◆ **Exercise data**
● ● ● ● ●
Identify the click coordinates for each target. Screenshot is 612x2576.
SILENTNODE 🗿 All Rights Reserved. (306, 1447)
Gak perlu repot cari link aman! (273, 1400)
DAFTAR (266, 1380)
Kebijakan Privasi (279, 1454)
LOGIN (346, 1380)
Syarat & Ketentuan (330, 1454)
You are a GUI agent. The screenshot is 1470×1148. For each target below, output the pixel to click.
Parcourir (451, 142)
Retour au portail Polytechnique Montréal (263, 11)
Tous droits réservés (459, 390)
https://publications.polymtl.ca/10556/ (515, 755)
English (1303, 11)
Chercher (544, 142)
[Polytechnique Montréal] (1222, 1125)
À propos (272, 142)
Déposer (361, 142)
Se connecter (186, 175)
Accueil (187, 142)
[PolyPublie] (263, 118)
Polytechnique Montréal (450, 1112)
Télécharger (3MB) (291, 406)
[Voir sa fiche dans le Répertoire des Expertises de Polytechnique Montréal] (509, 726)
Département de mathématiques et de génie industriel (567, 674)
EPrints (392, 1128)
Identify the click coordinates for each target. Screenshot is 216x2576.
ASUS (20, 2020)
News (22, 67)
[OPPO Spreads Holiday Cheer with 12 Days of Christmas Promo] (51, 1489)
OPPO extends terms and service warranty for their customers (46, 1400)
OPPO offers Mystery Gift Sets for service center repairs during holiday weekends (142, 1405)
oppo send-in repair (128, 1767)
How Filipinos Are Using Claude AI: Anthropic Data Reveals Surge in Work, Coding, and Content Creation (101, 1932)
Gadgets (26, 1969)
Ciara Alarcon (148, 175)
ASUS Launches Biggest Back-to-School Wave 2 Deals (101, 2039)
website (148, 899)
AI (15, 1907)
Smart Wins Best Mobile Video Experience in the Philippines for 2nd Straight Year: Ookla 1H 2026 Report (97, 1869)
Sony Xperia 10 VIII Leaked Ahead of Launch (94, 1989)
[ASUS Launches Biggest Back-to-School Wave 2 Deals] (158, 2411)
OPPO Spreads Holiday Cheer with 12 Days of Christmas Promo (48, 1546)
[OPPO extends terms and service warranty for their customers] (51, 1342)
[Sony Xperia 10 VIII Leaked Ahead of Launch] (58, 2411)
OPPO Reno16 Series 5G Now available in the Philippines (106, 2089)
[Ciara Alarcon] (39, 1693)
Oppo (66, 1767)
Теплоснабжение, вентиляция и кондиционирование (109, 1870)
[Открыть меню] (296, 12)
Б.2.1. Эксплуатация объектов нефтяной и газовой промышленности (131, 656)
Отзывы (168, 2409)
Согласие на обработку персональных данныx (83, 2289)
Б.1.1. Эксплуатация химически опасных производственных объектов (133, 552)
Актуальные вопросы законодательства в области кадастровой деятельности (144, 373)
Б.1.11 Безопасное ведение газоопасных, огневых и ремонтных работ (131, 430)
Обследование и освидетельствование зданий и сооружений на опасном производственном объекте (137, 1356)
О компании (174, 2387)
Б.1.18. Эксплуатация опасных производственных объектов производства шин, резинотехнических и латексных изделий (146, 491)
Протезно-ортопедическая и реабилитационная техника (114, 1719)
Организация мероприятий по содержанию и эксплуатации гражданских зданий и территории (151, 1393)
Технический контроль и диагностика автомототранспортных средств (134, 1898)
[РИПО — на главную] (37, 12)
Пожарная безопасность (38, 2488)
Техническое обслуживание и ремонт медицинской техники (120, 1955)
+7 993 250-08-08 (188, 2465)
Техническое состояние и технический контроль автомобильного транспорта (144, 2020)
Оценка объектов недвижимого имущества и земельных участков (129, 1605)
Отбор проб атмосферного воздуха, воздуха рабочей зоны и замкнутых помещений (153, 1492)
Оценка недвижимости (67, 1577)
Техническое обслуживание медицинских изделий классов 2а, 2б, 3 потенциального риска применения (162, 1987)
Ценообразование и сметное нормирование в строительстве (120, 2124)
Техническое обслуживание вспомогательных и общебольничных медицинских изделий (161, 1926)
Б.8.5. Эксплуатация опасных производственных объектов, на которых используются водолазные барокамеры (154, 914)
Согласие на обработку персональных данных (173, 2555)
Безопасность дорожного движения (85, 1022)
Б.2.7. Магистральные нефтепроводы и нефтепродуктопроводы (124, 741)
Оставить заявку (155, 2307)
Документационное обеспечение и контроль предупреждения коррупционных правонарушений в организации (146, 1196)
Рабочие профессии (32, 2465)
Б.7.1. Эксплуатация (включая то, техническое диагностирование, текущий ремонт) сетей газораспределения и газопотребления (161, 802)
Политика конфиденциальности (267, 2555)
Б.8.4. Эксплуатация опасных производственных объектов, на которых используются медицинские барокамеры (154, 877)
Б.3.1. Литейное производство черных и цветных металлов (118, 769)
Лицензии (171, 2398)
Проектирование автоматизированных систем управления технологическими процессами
● ● ● ● ●
◆ **Task directions**
Exactly the lines from the one with "Техническое обслуживание вспомогательных" through the final line of the entries are to be returned, both ends included.

◆ **Exercise solution**
Техническое обслуживание вспомогательных и общебольничных медицинских изделий (161, 1926)
Б.8.5. Эксплуатация опасных производственных объектов, на которых используются водолазные барокамеры (154, 914)
Согласие на обработку персональных данных (173, 2555)
Безопасность дорожного движения (85, 1022)
Б.2.7. Магистральные нефтепроводы и нефтепродуктопроводы (124, 741)
Оставить заявку (155, 2307)
Документационное обеспечение и контроль предупреждения коррупционных правонарушений в организации (146, 1196)
Рабочие профессии (32, 2465)
Б.7.1. Эксплуатация (включая то, техническое диагностирование, текущий ремонт) сетей газораспределения и газопотребления (161, 802)
Политика конфиденциальности (267, 2555)
Б.8.4. Эксплуатация опасных производственных объектов, на которых используются медицинские барокамеры (154, 877)
Б.3.1. Литейное производство черных и цветных металлов (118, 769)
Лицензии (171, 2398)
Проектирование автоматизированных систем управления технологическими процессами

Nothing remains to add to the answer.